State v. Barbour

Decision Date14 December 1955
Docket NumberNo. 505,505
Citation90 S.E.2d 388,243 N.C. 265
PartiesSTATE, v. John Robert BARBOUR.
CourtNorth Carolina Supreme Court

E. J. Wellons, Smithfield, for defendant, appellant.

William B. Rodman, Jr., Atty. Gen., and Claude L. Love, Asst. Atty. Gen., for the State.

PARKER, Justice.

This is the defendant's sole assignment of error: the Court erred in imposing a sentence in excess of the punishment permitted by G.S. § 14-33.

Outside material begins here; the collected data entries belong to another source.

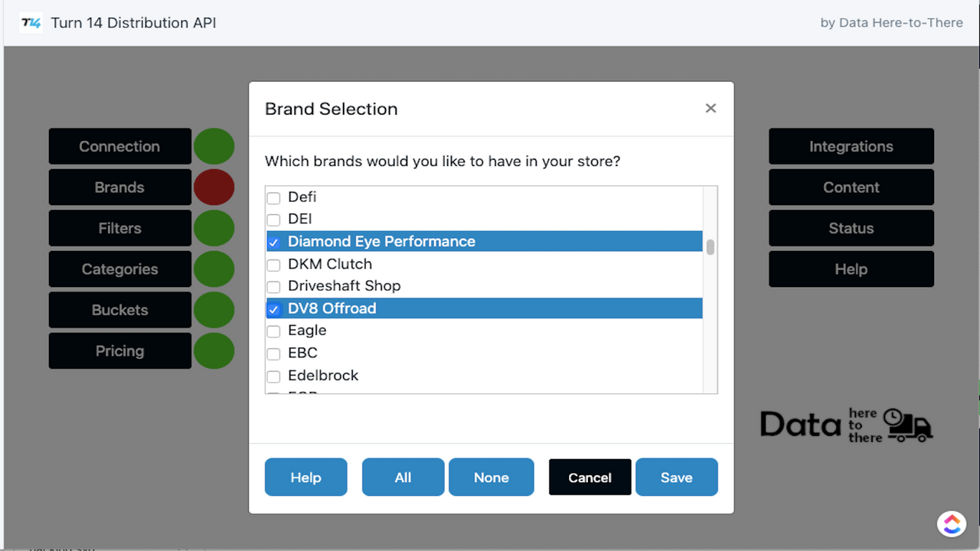
Task: Click the Data Here-to-There truck logo
Action: [845, 424]
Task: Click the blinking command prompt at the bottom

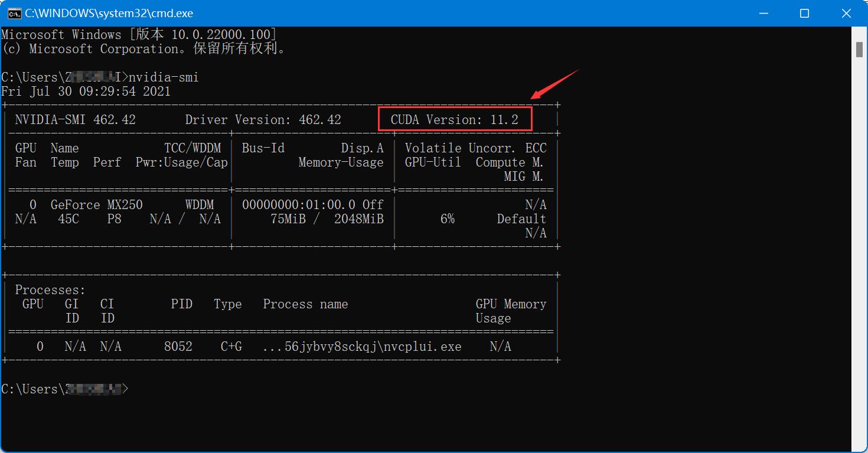Action: pos(125,389)
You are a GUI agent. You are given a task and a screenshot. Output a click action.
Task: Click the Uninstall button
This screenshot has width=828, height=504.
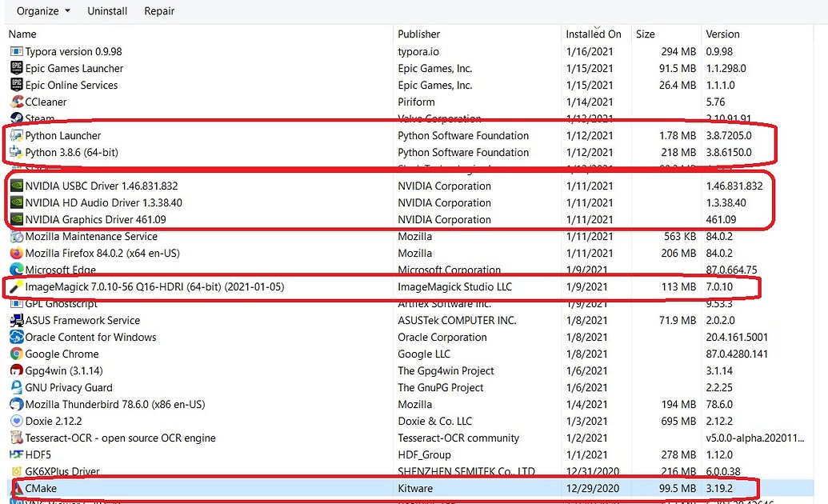click(x=108, y=11)
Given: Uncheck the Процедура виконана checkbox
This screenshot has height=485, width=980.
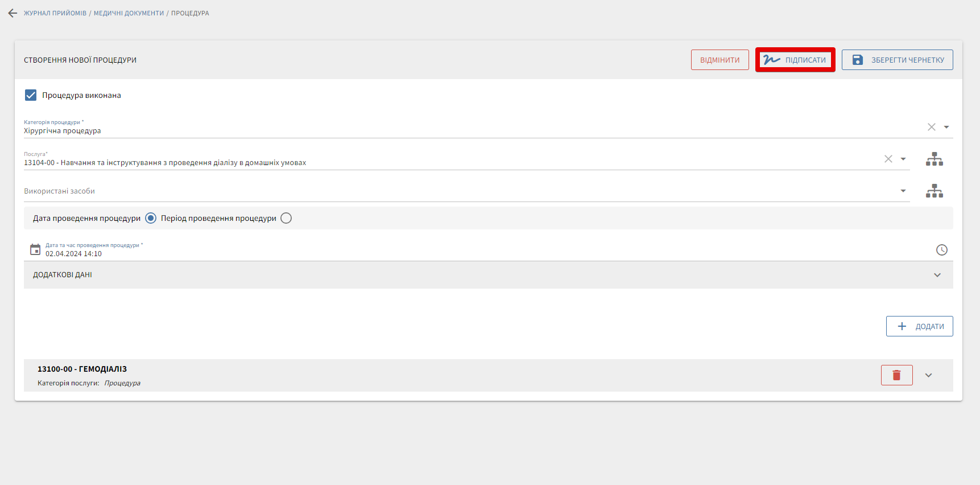Looking at the screenshot, I should (31, 95).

However, at the threshold of our consideration of this appeal we are confronted with the acts of the Court, upon the defendant's plea of nolo contendere, in finding the defendant guilty of a part of the offenses charged, and not guilty of another part, and in imposing judgment 'on the verdict.'

In this jurisdiction pleas of nolo contendere have been accepted for many years. The acceptance by the Court of such a plea and its entry in the Minutes of the Court is a matter of grace: it is not a plea open to the defendant as a matter of right. In this jurisdiction, and apparently in all the State and Federal Courts where such a plea is allowed, a plea of nolo contendere to a warrant or an indictment, good in form and substance, when accepted by the Court, becomes an implied confession of guilt, and for the purposes of that case only is equivalent to a plea of guilty. Fox v. Scheidt, 241 N.C. 31, 84 S.E.2d 259; Winesett v. Scheidt, 239 N.C. 190, 79 S.E.2d 501; State v. McIntyre, 238 N.C. 305, 77 S.E.2d 698; State v. Cooper, 238 N.C. 241, 77 S.E.2d 695; State v. Thomas, 236 N.C. 196, 72 S.E.2d 525; State v. Burnett, 174 N.C. 796, 93 S.E. 473, L.R.A.1918A, 955; Hudson v. United States, 272 U.S. 451, 47 S.Ct. 127, 71 L.Ed. 347; Annotation, 152 A.L.R. page 273 et seq.; 22 C.J.S., Criminal Law, § 425; 14 Am.Jur., Crim.Law, p. 954; Nolo Contendere: Its Nature and Implications, 51 Yale Law Journal 1256-7.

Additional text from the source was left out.